Thanks for the opportunity to respond to the important questions you have distributed to candidates for 2014 ACS President-Elect. My initial responses are listed after each of your questions below. If I am fortunate enough to be elected, I expect to be more deeply involved with the ACS Board of Directors and executive staff as we deal with several of the issues you have raised. I look forward to learning more about them during my “apprentice” year as President-Elect.

Regards,
Chuck

 

1. What are your thoughts about the historically low voter turnout (~15%) typical of ACS national elections?

A much higher voter participation rate in ACS elections would be a very healthy development. It would help ensure that issues of direct importance to members, not just to ACS’s governance volunteers, have the highest priority. Some ACS governance debates have an “inside the beltway” flavor that might seem strange to a majority of our members. However, this is not just and ACS problem, I belong to several other scientific societies with similar voter participation levels in their elections. Scientists and engineers are busy people and will not spend time on things that believe might not be very important or where they do not know what is at stake.

To do better we need to be sure the voting procedure is easy and quick and that the voters know what is at stake. I think that recent advances in on‐line voting are addressing the first requirement. I believe that greater transparency and more effective communication from the ACS Board of Directors, including the presidential succession members, might address the second requirement. If elected, I will advocate that ACS’s Board prepare and publish an annual “report card” to the members where they summarize the major issues they are addressing, what they have accomplished in the reporting year and what they intend to do in the coming year.

2. What is your stance regarding the fees that ACS Publications charges companies and universities to access journals?

I am very concerned about the escalation in journal subscription costs. Particularly their impact on both smaller and/or poorer academic institutions and smaller businesses, that need access to compete effectively, but really struggle to meet ever increasing fees. This is a serious problem in the U.S., but an even more serious problem in the developing world. For this and other reasons I believe that scientific publishing will soon be dominated by open access journals and that the ACS needs to work very hard to figure out how to meet that challenge while maintaining adequate revenue to sustain the quantity and quality of our publications.

3. What is your stance on the ACS’s executive compensation packages?

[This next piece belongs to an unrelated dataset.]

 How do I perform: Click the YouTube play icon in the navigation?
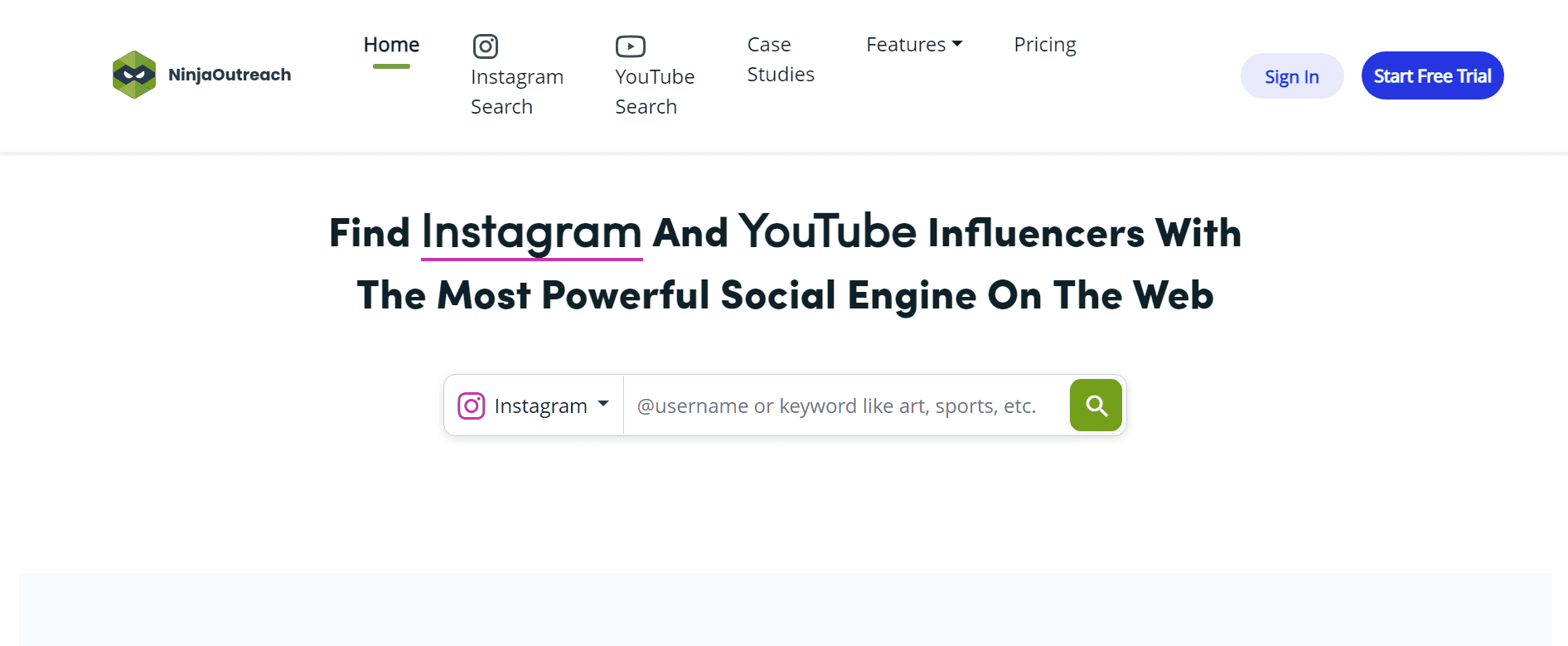(631, 46)
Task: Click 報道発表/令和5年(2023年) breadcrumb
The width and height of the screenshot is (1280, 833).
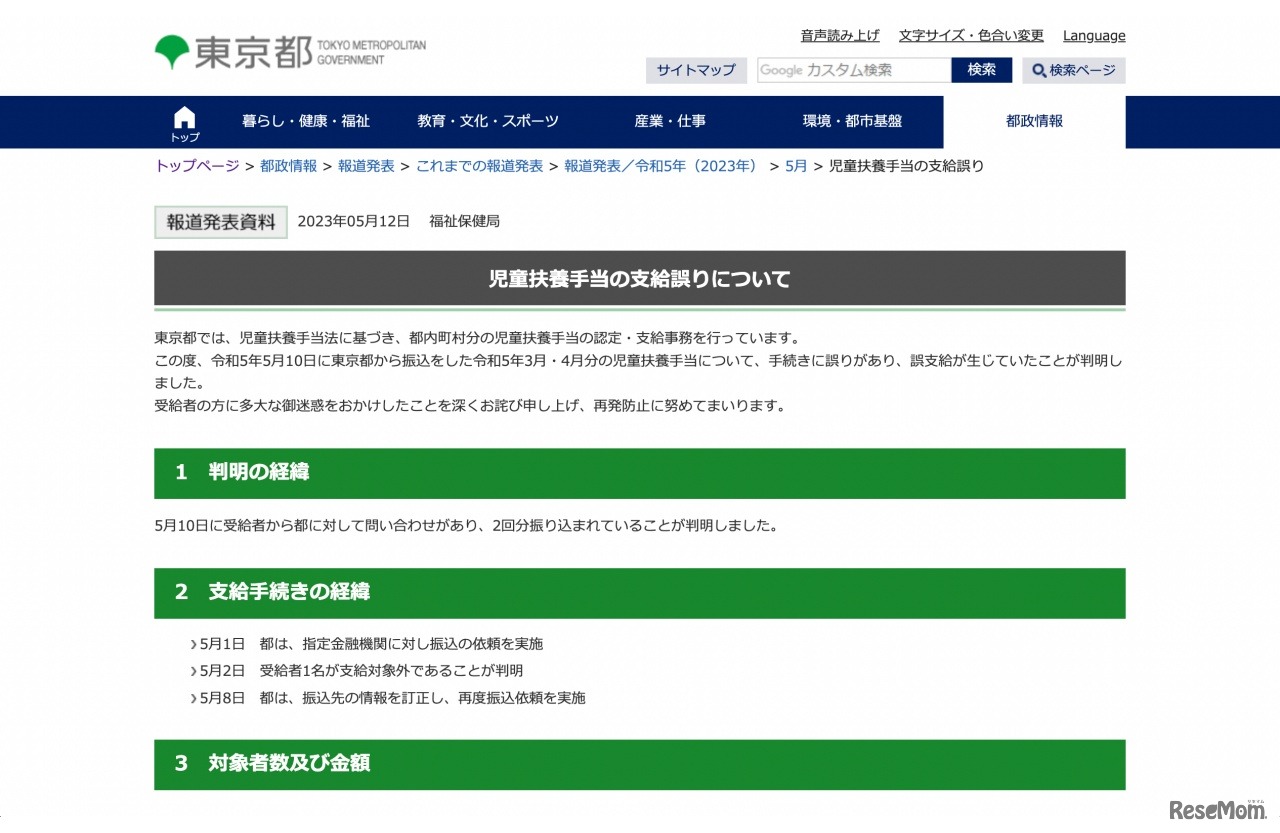Action: (662, 166)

ACS’s senior executive staff is very well compensated. To some extent this is understandable because ACS is a large and complex organization that requires highly capable full‐time professional management, despite the uncompensated leadership and management skills of its thousands of volunteer members who play key governance roles. Also, ACS must compete with both for‐profit and other non‐profit science based organizations for executive talent, and their leaders’ compensation is generally at historic highs.

Organizational transparency is required to keep this issue in perspective and under control. I agree with Tom Barton, ACS’s current President‐Elect, who recommended an annual report on ACS executive staff compensation levels and their rationale, including available comparisons with similar positions at other major scientific societies, be published annually in C&E News, when responding to ChemBark on this question last year.

4. What are your thoughts on the recent ACS vs. Leadscope case? Do you believe that society records pertaining to the lawsuit—including legal fees—should be made public?

A similar question was asked of each of the four initial 2014 President‐ Elect candidates at our candidate’s forum during the 2013 Spring ACS National Meeting in New Orleans. I was the only candidate who stated directly that the Leadscope suit was a clear and costly mistake. It resulted in very serious monetary losses, for both judgment penalties and legal fees. It also tarnished the ACS’s reputation for fairness and sound business practices.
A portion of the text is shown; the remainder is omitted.